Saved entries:
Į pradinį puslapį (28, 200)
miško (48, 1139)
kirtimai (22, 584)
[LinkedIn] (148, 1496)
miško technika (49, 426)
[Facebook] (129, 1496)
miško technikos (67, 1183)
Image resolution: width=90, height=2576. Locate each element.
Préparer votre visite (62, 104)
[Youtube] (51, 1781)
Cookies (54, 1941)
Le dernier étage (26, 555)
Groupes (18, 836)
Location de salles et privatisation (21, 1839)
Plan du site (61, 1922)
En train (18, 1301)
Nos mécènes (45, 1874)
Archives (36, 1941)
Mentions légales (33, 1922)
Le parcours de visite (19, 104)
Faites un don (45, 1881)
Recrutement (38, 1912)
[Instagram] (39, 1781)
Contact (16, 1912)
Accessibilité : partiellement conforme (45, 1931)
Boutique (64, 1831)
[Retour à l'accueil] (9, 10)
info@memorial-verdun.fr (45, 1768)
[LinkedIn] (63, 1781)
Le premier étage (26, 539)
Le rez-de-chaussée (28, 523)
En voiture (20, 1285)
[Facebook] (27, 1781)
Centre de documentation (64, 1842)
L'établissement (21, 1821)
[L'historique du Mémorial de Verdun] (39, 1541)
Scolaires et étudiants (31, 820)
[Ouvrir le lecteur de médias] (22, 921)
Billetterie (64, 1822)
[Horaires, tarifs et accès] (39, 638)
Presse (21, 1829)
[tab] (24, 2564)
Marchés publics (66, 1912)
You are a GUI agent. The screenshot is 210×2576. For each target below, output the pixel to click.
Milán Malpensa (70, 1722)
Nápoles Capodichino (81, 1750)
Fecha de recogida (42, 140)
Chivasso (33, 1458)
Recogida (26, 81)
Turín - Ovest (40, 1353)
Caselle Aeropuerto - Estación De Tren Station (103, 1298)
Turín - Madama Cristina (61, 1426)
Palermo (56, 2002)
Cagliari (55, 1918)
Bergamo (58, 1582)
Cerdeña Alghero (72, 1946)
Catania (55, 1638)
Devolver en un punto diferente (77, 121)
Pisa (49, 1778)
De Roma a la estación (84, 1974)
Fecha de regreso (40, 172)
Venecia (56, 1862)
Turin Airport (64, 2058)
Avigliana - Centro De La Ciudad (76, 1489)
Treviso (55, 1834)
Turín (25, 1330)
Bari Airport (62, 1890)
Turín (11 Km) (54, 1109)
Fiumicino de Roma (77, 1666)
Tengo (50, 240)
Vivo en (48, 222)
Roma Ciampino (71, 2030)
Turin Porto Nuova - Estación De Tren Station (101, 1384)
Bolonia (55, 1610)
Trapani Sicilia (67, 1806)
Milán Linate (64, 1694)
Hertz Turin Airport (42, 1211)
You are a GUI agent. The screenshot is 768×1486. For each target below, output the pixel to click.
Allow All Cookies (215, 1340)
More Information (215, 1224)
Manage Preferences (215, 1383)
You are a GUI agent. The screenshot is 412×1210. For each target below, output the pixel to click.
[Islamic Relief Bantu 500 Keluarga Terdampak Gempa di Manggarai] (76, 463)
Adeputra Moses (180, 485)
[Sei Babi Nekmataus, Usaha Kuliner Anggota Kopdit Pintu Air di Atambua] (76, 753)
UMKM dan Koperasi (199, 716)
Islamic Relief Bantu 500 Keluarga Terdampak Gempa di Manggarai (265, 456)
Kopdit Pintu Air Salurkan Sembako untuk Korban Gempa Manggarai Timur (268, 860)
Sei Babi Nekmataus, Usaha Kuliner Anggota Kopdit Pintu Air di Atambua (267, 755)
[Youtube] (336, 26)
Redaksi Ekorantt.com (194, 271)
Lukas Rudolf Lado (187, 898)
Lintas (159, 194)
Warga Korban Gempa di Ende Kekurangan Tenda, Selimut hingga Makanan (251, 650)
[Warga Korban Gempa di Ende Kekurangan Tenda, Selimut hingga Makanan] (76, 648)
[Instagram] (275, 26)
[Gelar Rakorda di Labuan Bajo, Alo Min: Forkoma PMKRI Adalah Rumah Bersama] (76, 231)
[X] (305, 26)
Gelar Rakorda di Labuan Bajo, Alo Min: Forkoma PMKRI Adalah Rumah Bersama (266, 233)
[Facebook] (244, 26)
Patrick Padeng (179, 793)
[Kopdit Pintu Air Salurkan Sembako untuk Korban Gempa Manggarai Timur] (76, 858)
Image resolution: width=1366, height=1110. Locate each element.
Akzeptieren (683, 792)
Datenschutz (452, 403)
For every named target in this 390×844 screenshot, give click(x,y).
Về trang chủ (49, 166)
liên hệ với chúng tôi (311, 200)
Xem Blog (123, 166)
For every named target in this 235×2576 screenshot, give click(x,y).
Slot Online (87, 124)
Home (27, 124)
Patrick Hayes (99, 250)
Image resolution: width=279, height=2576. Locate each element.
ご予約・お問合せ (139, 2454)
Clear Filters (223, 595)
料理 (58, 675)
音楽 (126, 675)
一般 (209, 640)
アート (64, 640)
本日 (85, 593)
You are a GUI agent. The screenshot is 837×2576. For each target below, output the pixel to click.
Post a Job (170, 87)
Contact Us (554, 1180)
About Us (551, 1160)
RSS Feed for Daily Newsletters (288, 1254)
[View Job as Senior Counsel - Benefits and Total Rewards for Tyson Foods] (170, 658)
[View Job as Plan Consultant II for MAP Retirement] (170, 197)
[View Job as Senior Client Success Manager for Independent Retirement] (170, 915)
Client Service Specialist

_What the exercise asks_
Within the entries above, count each line holding the string "Makanan". Give only the result.

_Response to this exercise_
2